Your task is to gather the lines below that hold the string "pixels".

• Record extracts:
※
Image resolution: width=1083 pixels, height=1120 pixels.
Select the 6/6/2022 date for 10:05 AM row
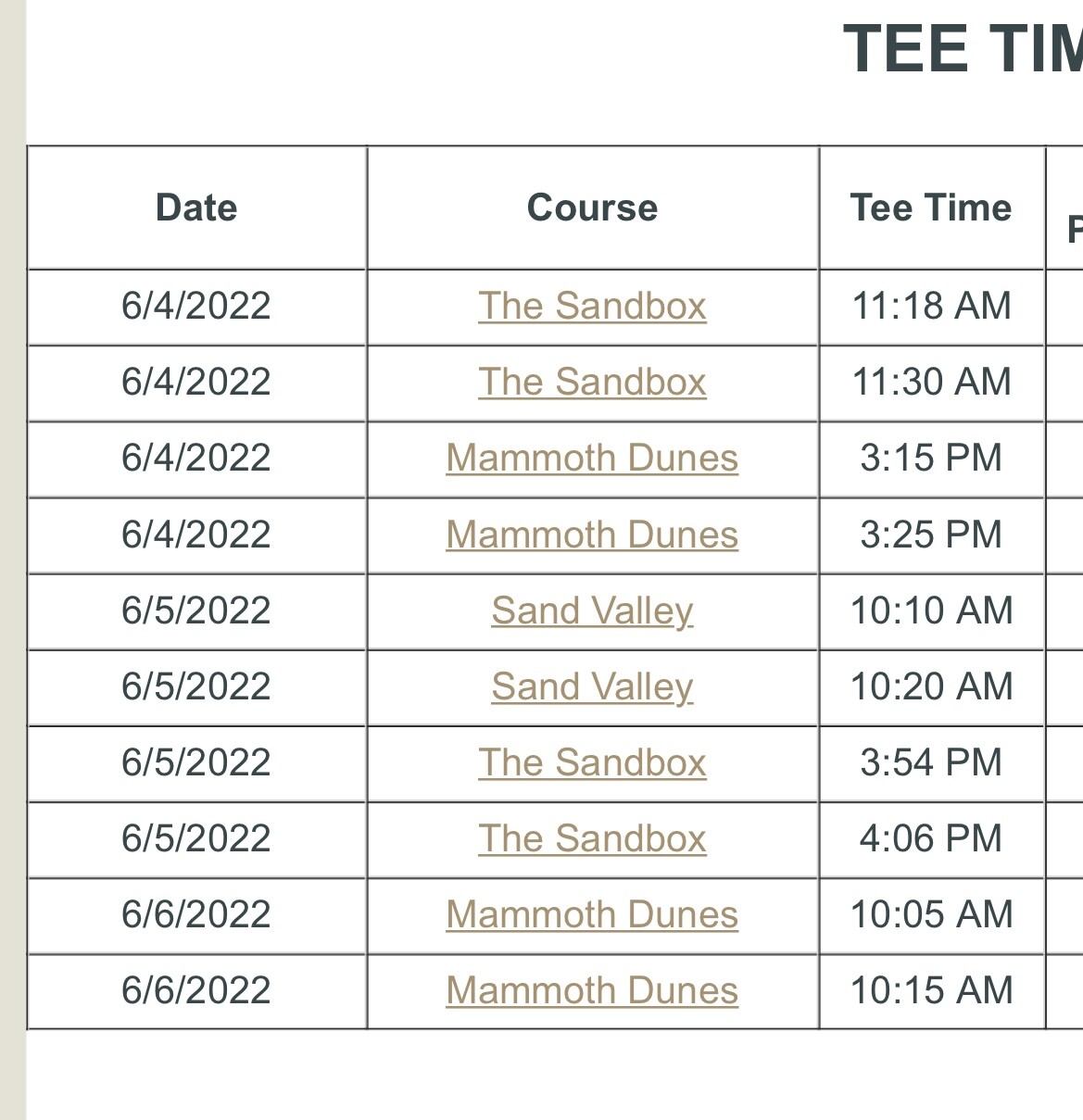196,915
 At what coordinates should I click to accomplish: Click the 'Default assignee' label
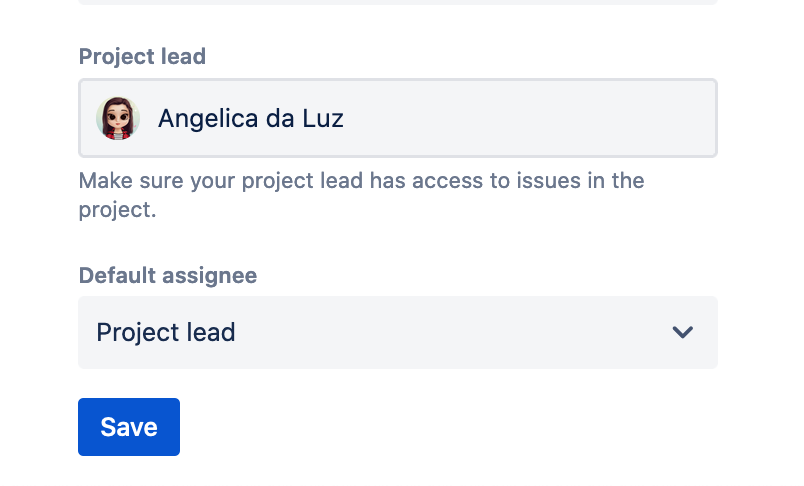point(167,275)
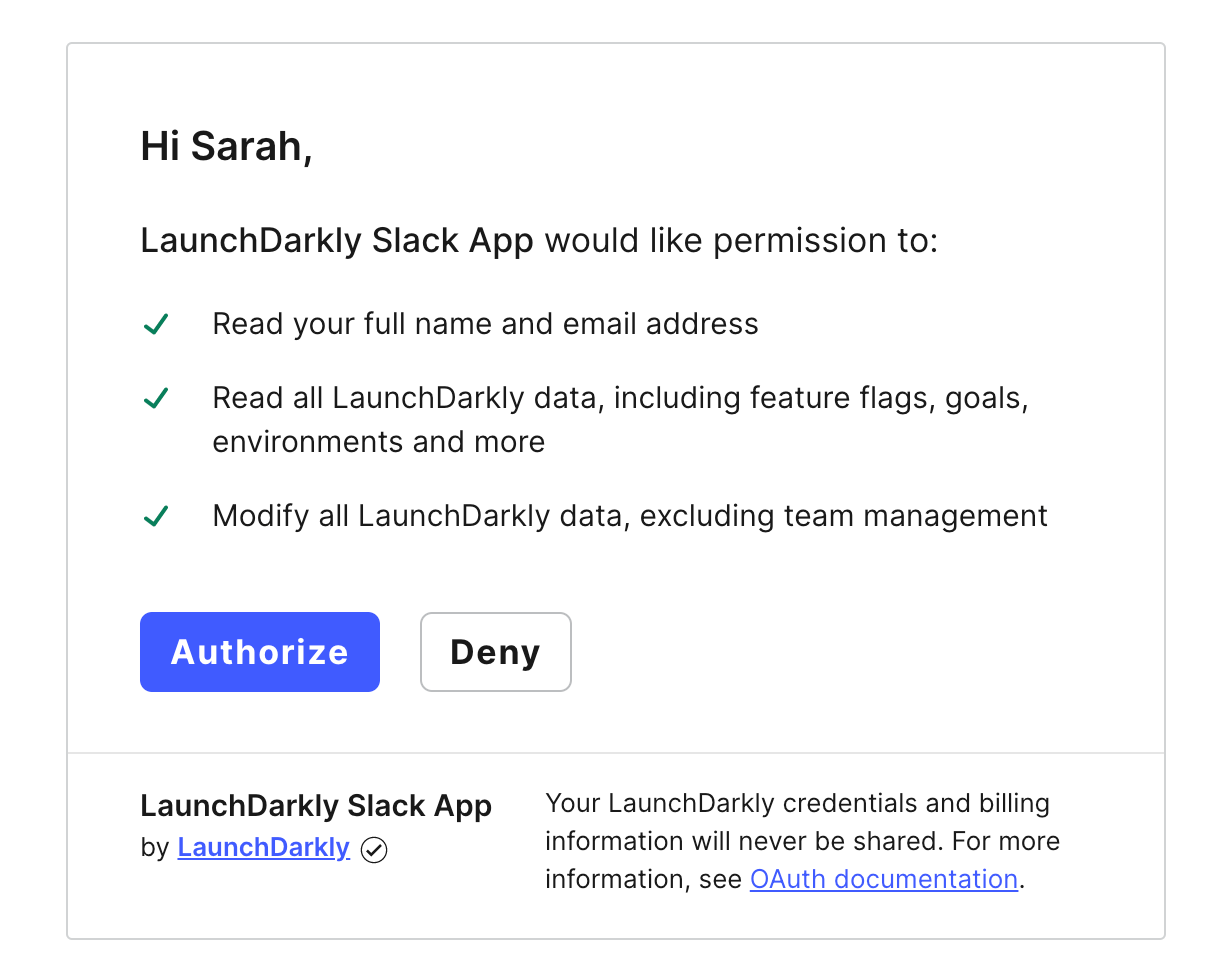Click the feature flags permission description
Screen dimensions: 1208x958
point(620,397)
※
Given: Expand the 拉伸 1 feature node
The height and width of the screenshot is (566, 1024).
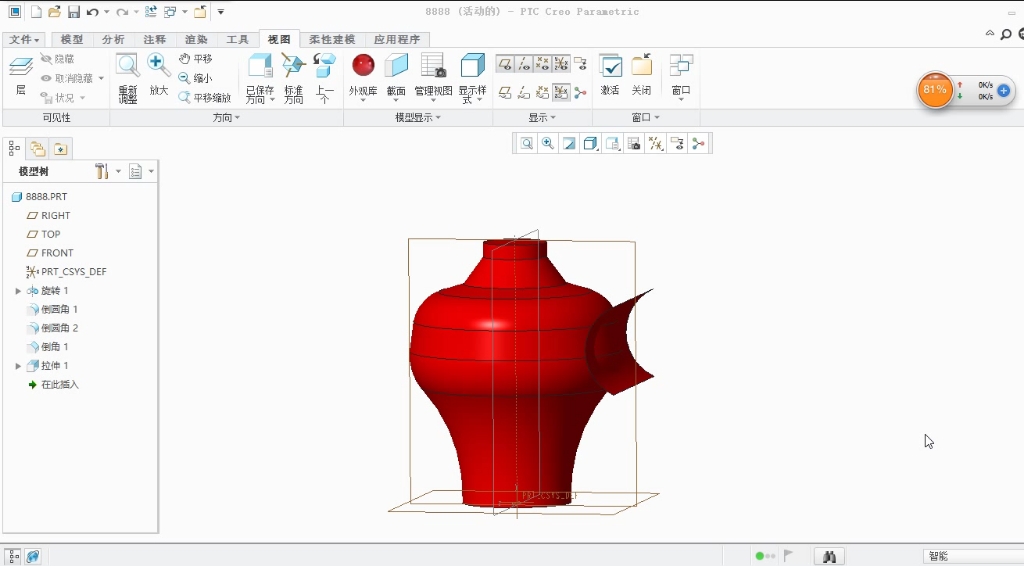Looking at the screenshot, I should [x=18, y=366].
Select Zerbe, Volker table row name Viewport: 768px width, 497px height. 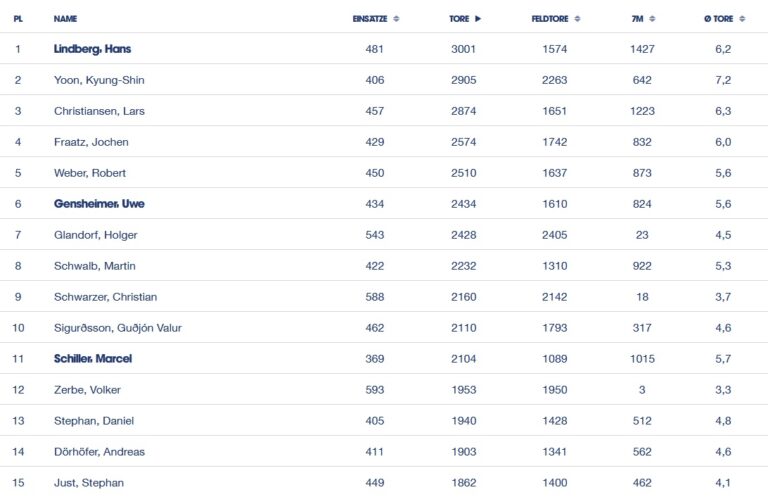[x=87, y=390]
※
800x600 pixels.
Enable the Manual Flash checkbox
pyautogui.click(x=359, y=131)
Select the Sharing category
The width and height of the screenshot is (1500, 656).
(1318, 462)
※
• Answer to the exercise:
Image resolution: width=1083 pixels, height=1120 pixels.
800x600 pixels.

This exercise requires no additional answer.